**Record list**
[Begin]
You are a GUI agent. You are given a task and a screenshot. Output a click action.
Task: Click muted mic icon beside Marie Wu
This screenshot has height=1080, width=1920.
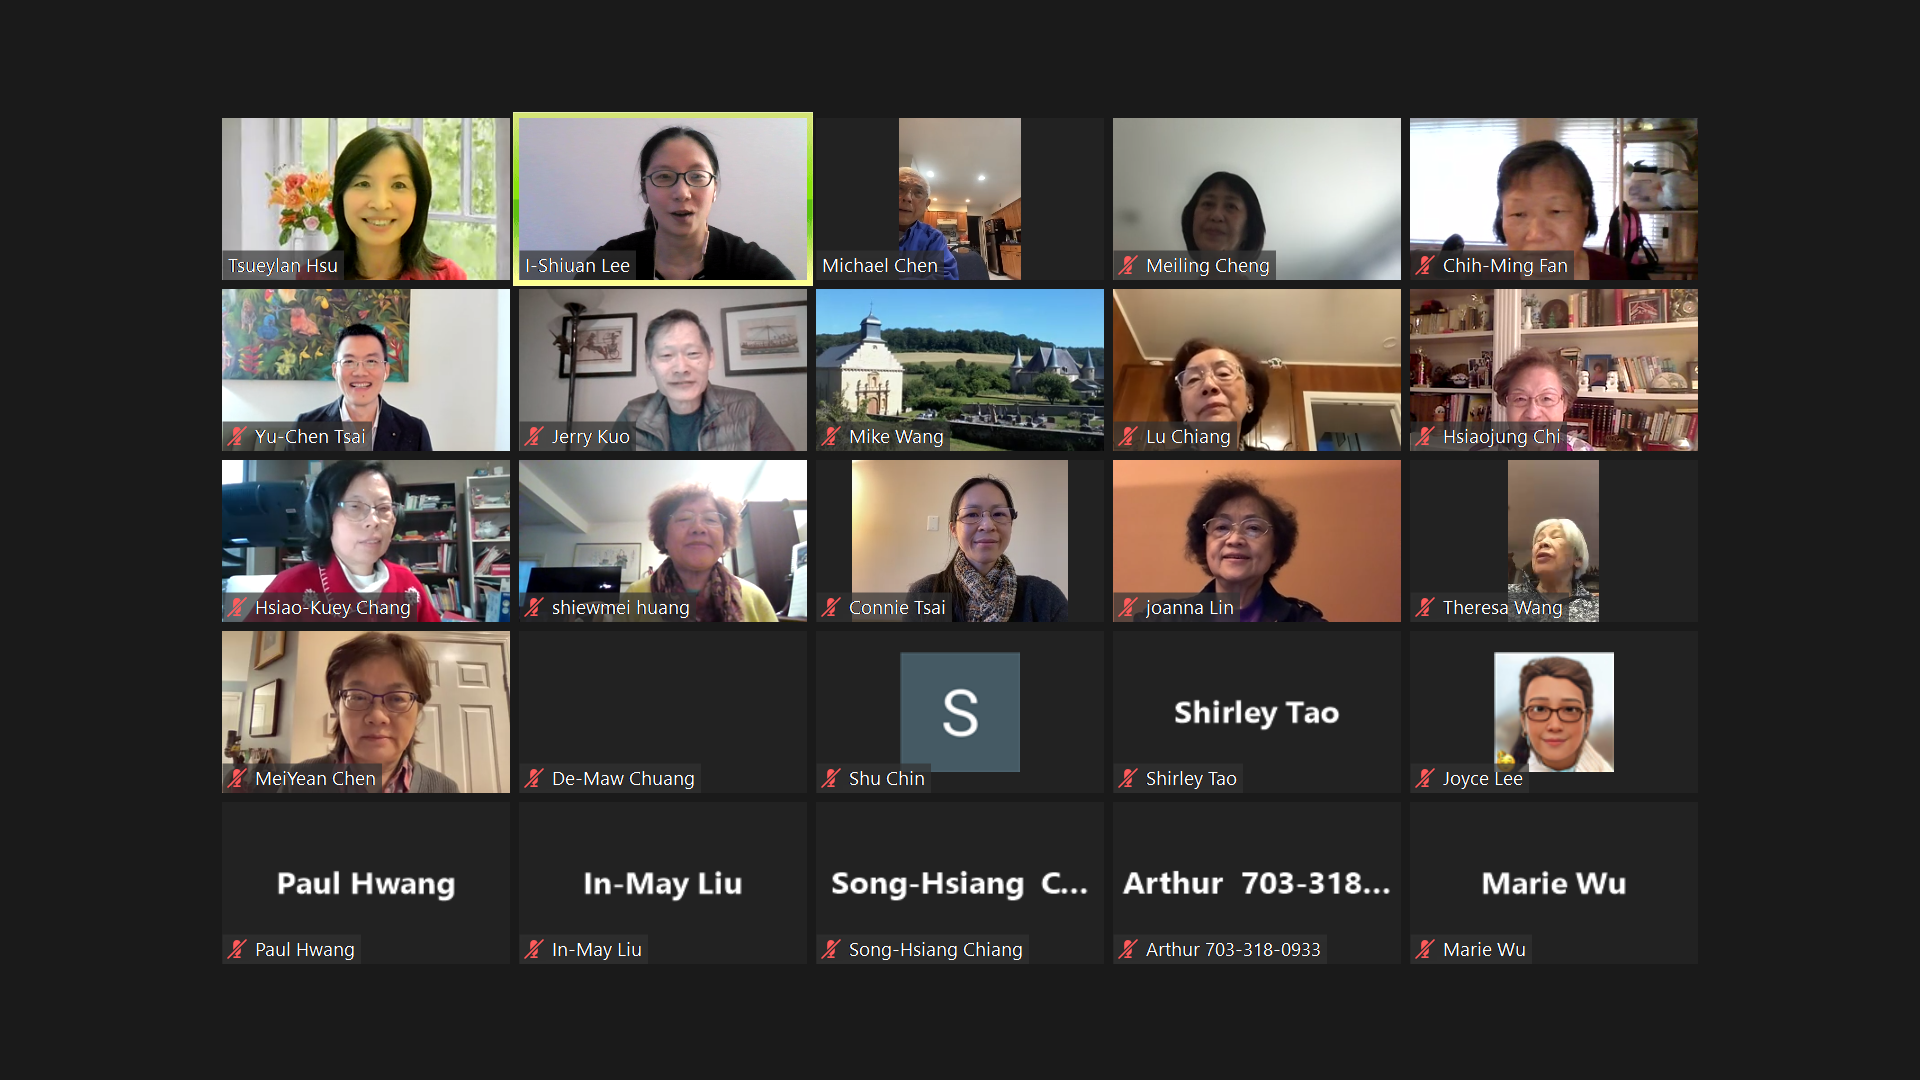1426,950
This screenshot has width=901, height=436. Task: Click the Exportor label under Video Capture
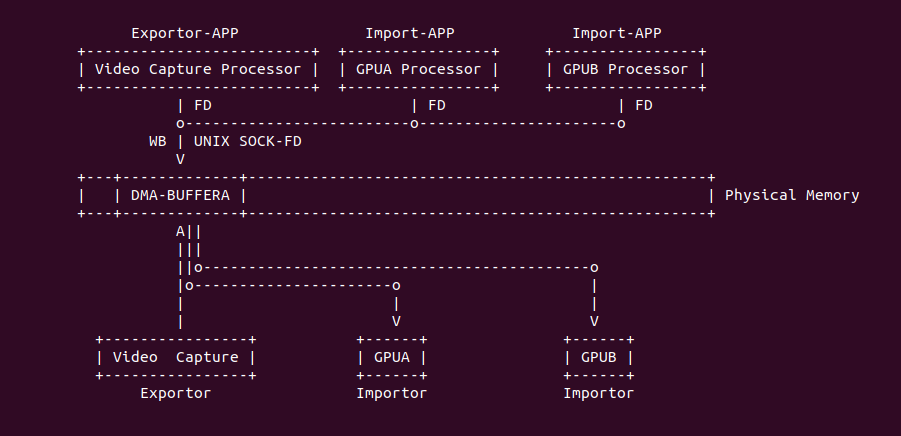[x=176, y=393]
[End]
**Exercise instructions**
Rewrite all of the data above as a JSON list of strings, with one string per line. Omit blank lines and leave the pictures out.

**Finished exercise**
[
  "You are a GUI agent. You are given a task and a screenshot. Output a click action.",
  "Task: Click muted mic icon beside Marie Wu",
  "This screenshot has height=1080, width=1920.",
  "1426,950",
  "This screenshot has width=901, height=436. Task: Click the Exportor label under Video Capture",
  "[x=176, y=393]"
]